Here in Toronto this year we have been having an exceptionally cold and snowy winter! Despite the weather, some of our feathered friends have remained in our outdoor classroom. One day when we were outside, some children began to wonder about the birds – weren’t they cold? How were they finding food under all this snow?
After reading Ricki’s Birdhouse by Monica Wellington, a book about a boy who constructs a birdhouse for the birds in his yard and proceeds to feed the birds throughout the year, the children were interested in making their own bird feeders for the birds in our outdoor classroom. We set up a provocation at the science table including planning sheets, our Ricki’s Birdhouse story, and iPads. Using the iPads, we googled “homemade bird feeder” images and the children looked for designs that appealed to them. Then they set about creating their plans. We encouraged the children to label their plans with the materials we would need to build them.
After giving the children ample time for the planning process, we gathered up the materials the children requested for their bird feeders. I sent a letter home asking the parents to send in any materials they may have at home to help us with our project. Then we set up our bird feeder making centre! For the most part, the children really stuck to their original designs when making their bird feeders. Other children who weren’t initially interested in making their own plans stopped by and got inspired by their classmates’ projects. The children were really in charge of this activity from start to finish, and were so proud of the feeders they made!
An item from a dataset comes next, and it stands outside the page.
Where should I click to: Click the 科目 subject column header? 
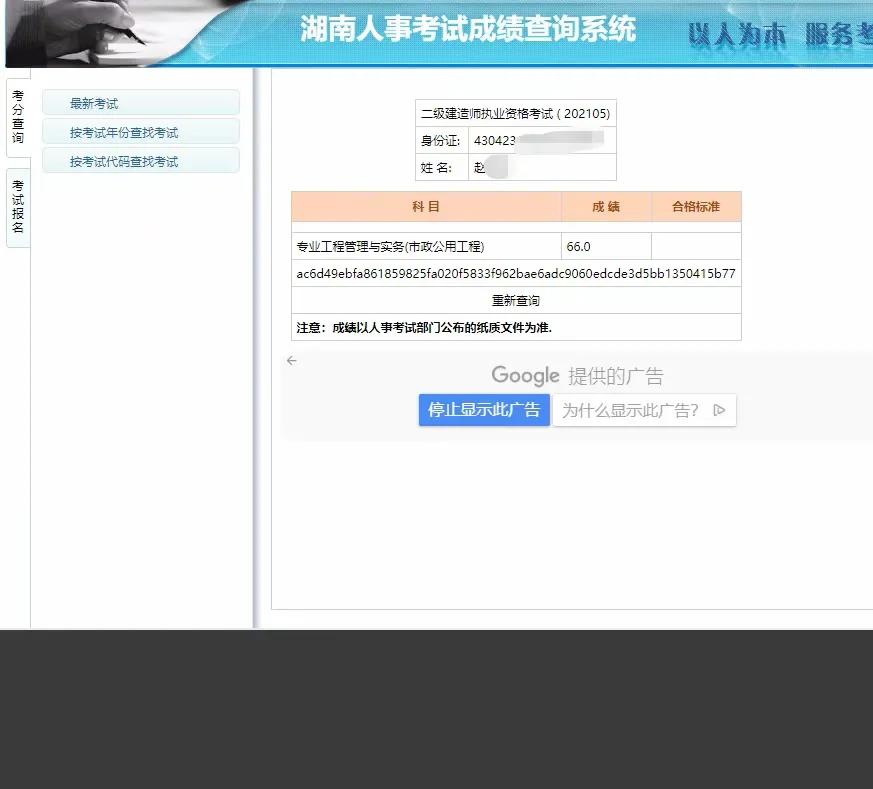pyautogui.click(x=425, y=207)
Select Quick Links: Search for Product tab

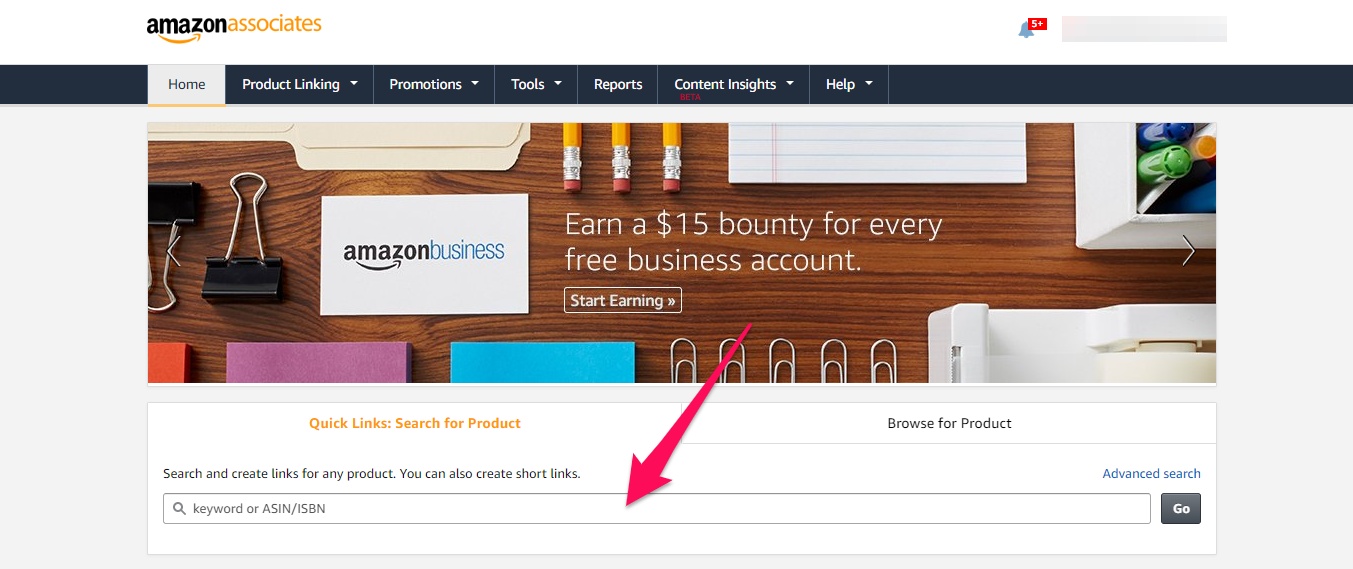[x=414, y=423]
At the end of the week, we took our feeders outside to hang up in the courtyard. The children were beyond excited to share their creations with the birds. It felt like a bird feeder hanging party!
Update: After the weekend, we took the children outside to see if there were any clues that the birds had enjoyed the birdseed. We had had another dose of snow, so the children noticed that some of the materials we used did not hold up in the extreme winter conditions.
E.A.: The bird feeders made of Kleenex boxes and toilet rolls with honey stayed up.
F.S.: The snow covered the paper plates and they fell down.
A.C.: The tissue boxes and the buckets are good to make feeders because they stayed up.
J.M.: The apples stayed up too and some of the food was missing.
When talking about whether or not the birds enjoyed the feeders:
M.F.: The bird seed is gone!
B.L.: That’s because the snow is covering the seeds. I can see it if I dig down.
H.K.: I think the birds look fatter!
I just found your site last week. What an inspiration. I have been teaching Kindergarten (now ELP) for 9 years and have slowly been changing my approach to teaching. I love being able to look into the classrooms of others to get ideas and read about the journey of other ELP teachers. It is now the March Break, so I am doing what most other ELP teachers (and other teachers) are doing… thinking about the learning and interest of my students! What else do I have to do on my break!?! Last week, just before the break, many of my students took an interest in the birds that have seemed to awaken for spring. They were excited to see the birds at our windows and on the play yard. Our class is full of designers and builders, so we always try to have a building provocation table (building bridges, building boats, etc) so I was trying to figure out what new building provocation table I was going to present when we return. Never even thought about building bird feeders, until I spent time looking at your site. Bingo!!! What a fabulous idea. Thanks so much.
Hi Lisa! That’s great! I’m so glad you found some inspiration here. Let me know how it works out!